MATERIAL FOR THIS TASK:
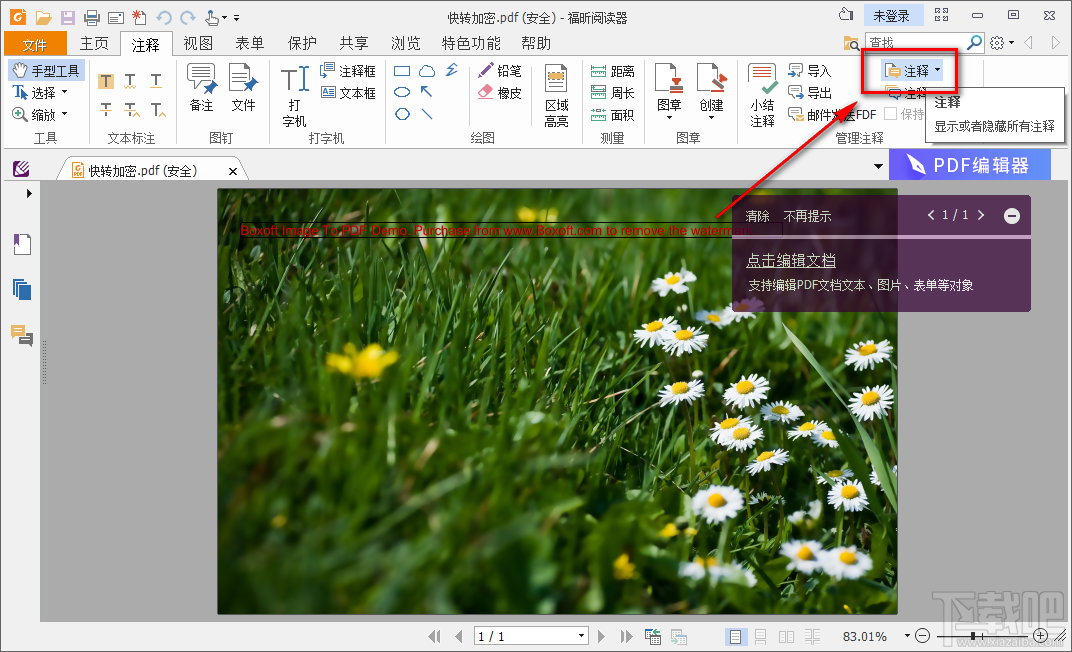Screen dimensions: 1072x652
Task: Toggle single page view mode
Action: [x=736, y=636]
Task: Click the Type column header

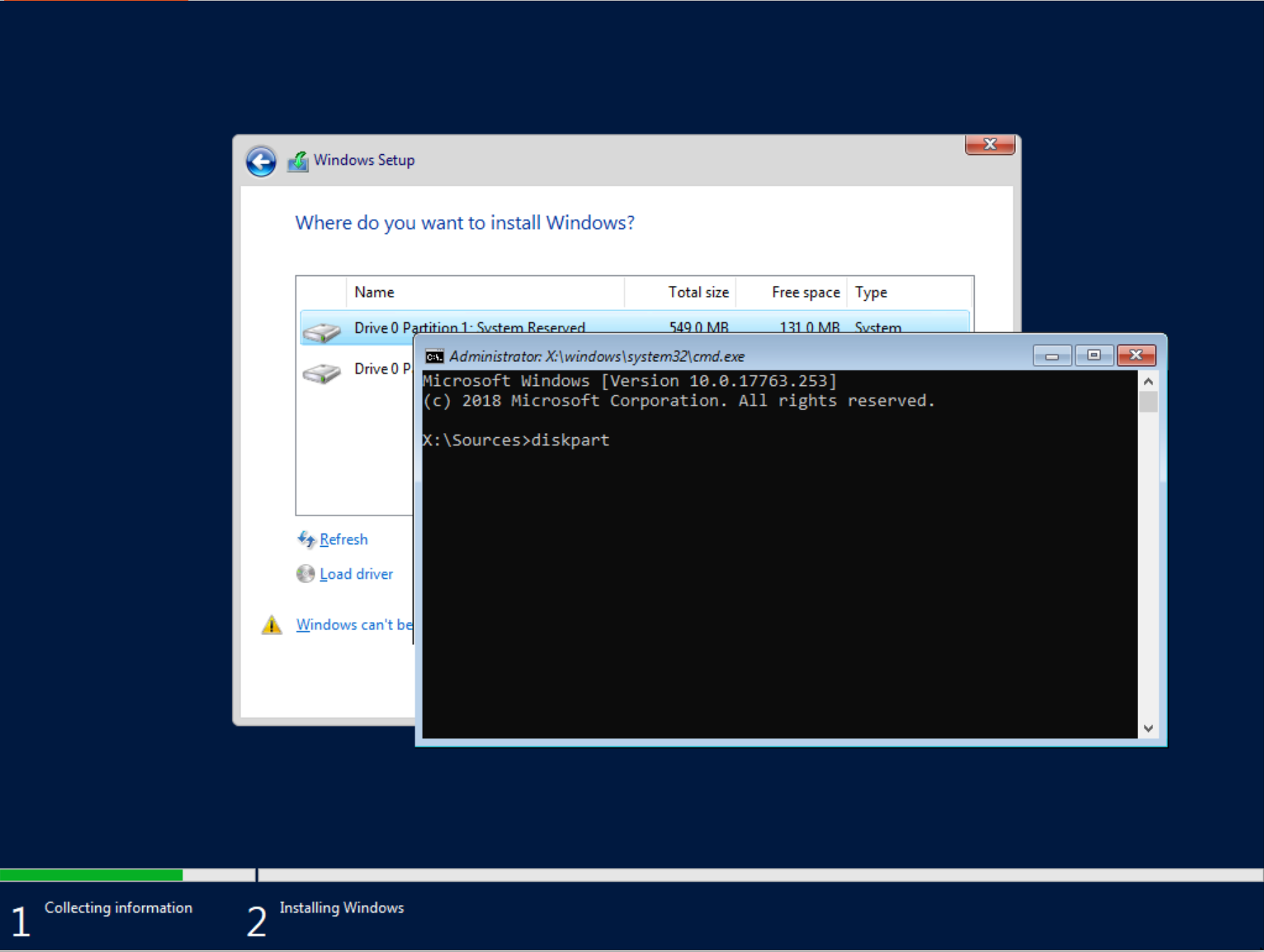Action: click(x=871, y=292)
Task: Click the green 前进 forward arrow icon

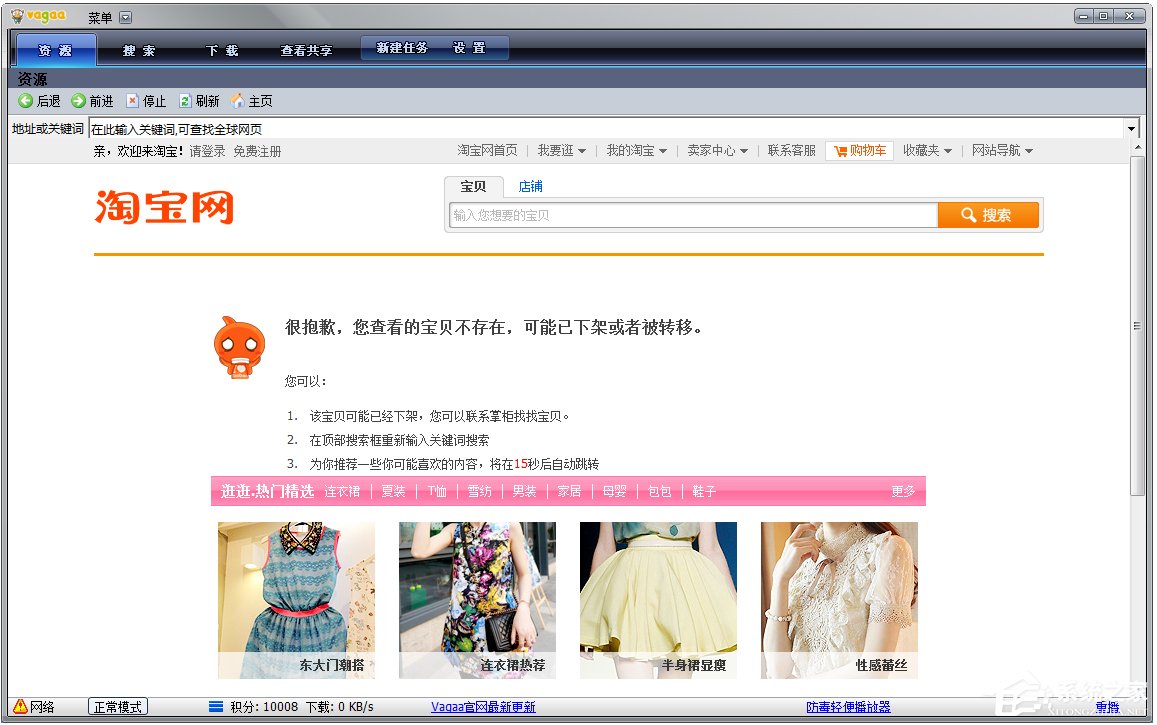Action: (x=78, y=101)
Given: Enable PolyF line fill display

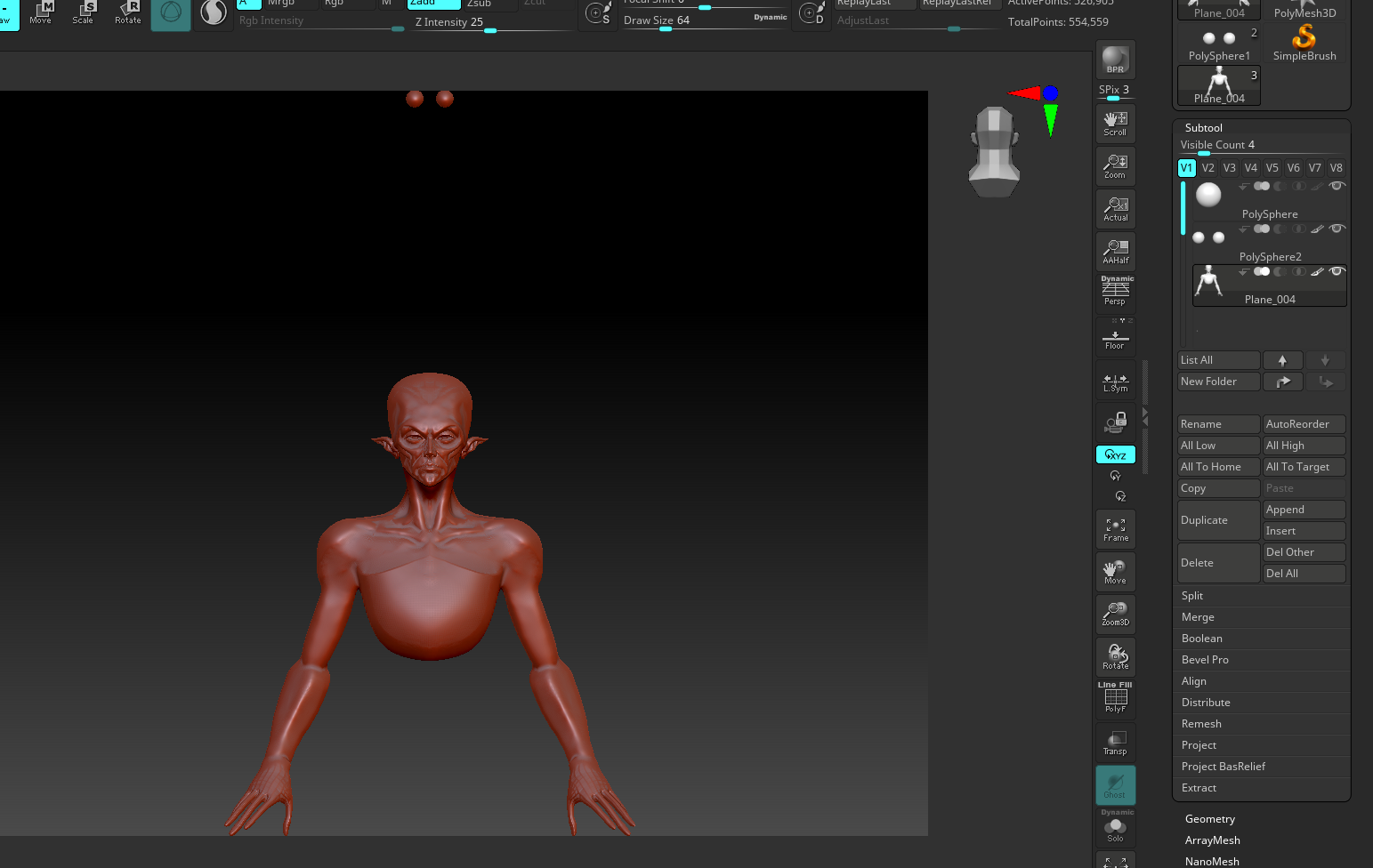Looking at the screenshot, I should coord(1115,699).
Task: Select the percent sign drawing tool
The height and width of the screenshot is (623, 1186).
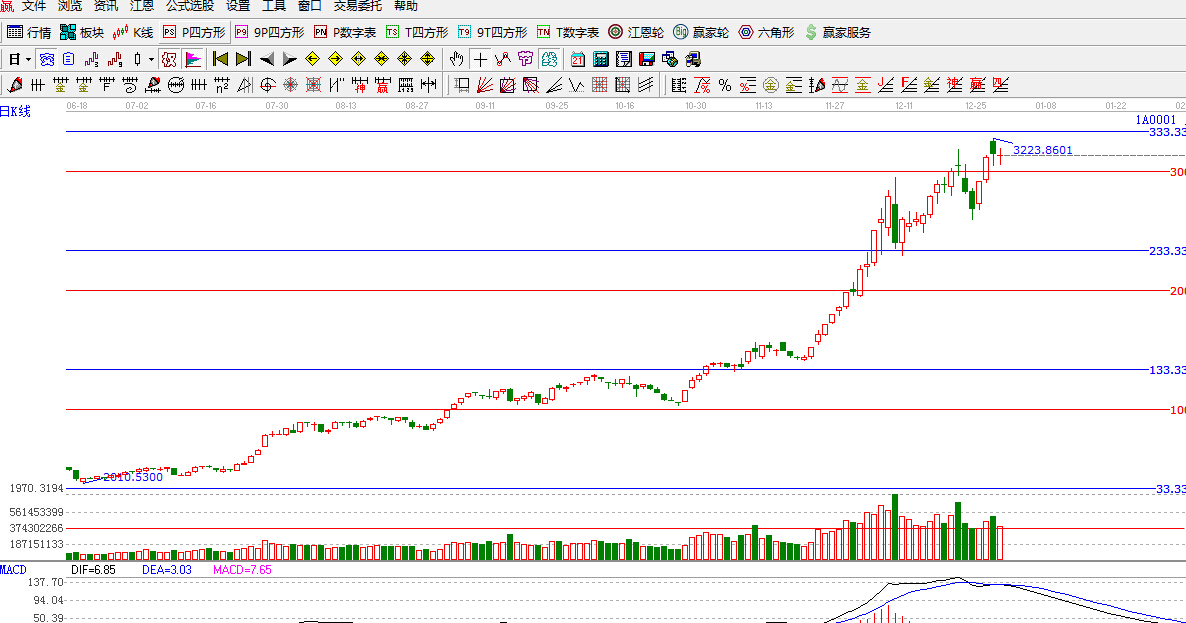Action: [724, 85]
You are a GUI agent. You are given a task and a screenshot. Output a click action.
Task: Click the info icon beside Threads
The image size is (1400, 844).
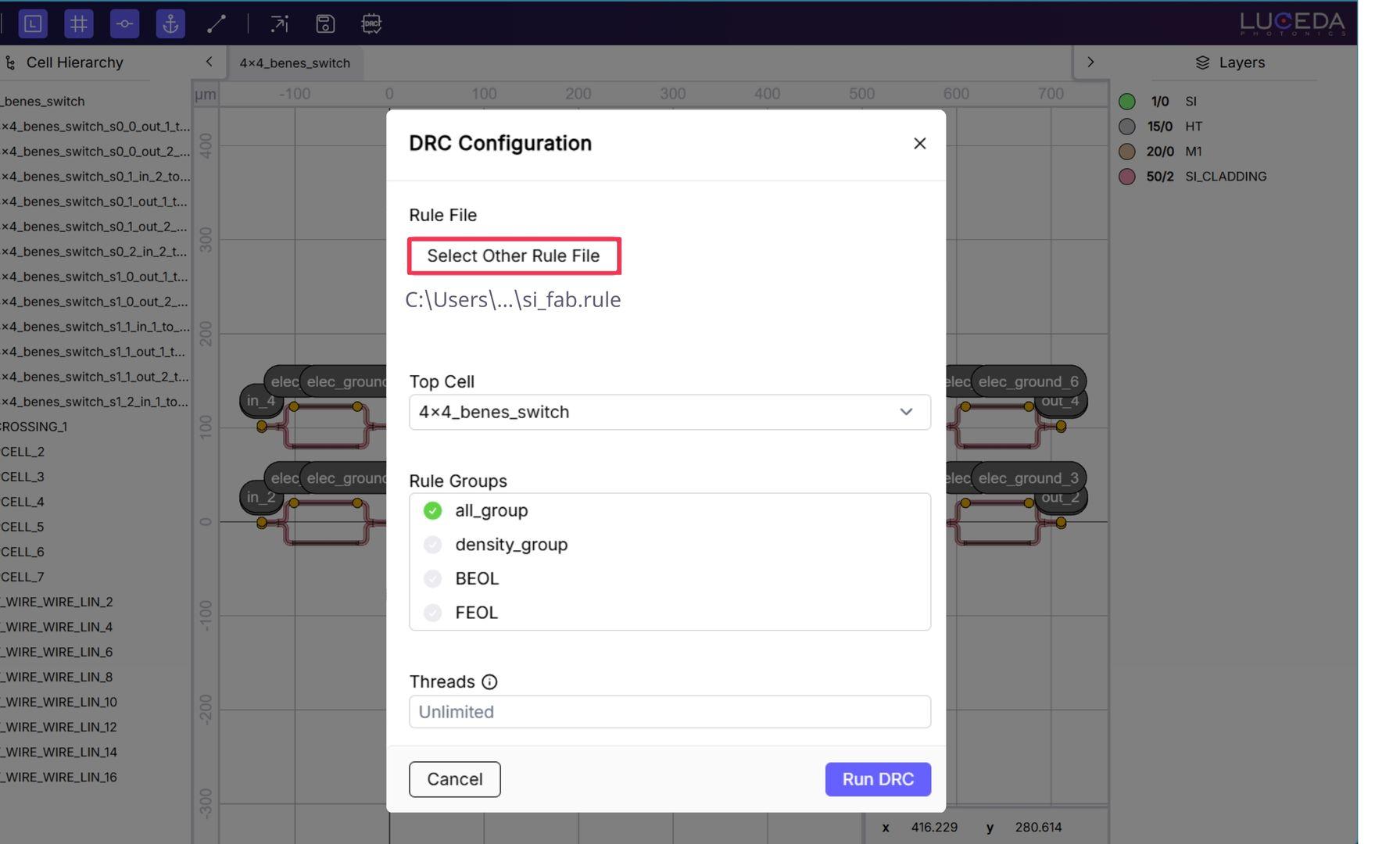point(489,682)
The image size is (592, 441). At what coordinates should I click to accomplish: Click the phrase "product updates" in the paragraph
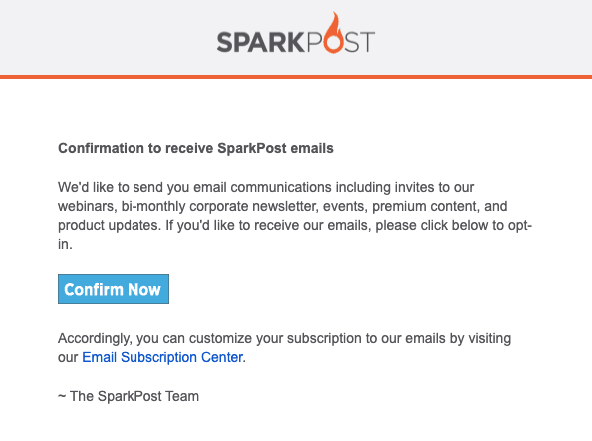pyautogui.click(x=109, y=225)
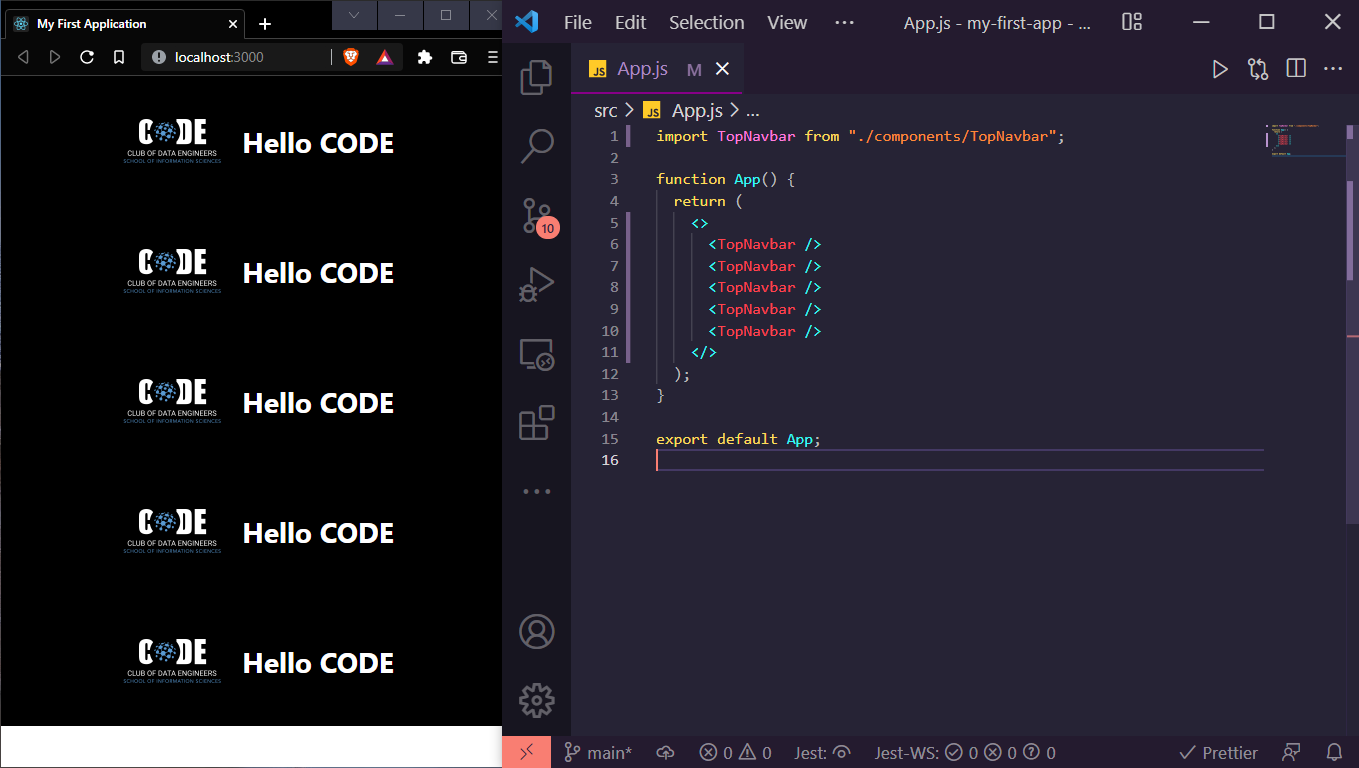Open the Selection menu

[x=706, y=22]
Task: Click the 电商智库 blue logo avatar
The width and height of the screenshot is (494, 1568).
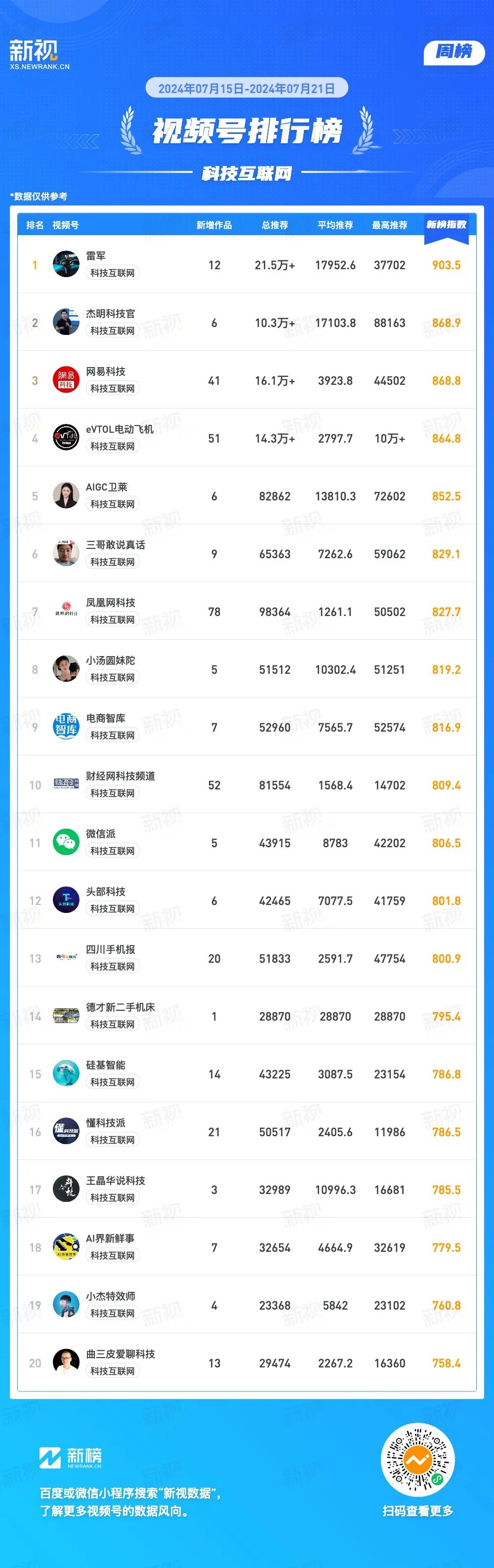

WHAT TO DO:
From the line containing "Task: Click the 电商智库 blue logo avatar" down to the last line of the entries above, retype each line exactly as it stands, but skip the pictures.

RESPONSE TO THE TASK:
Task: Click the 电商智库 blue logo avatar
The width and height of the screenshot is (494, 1568).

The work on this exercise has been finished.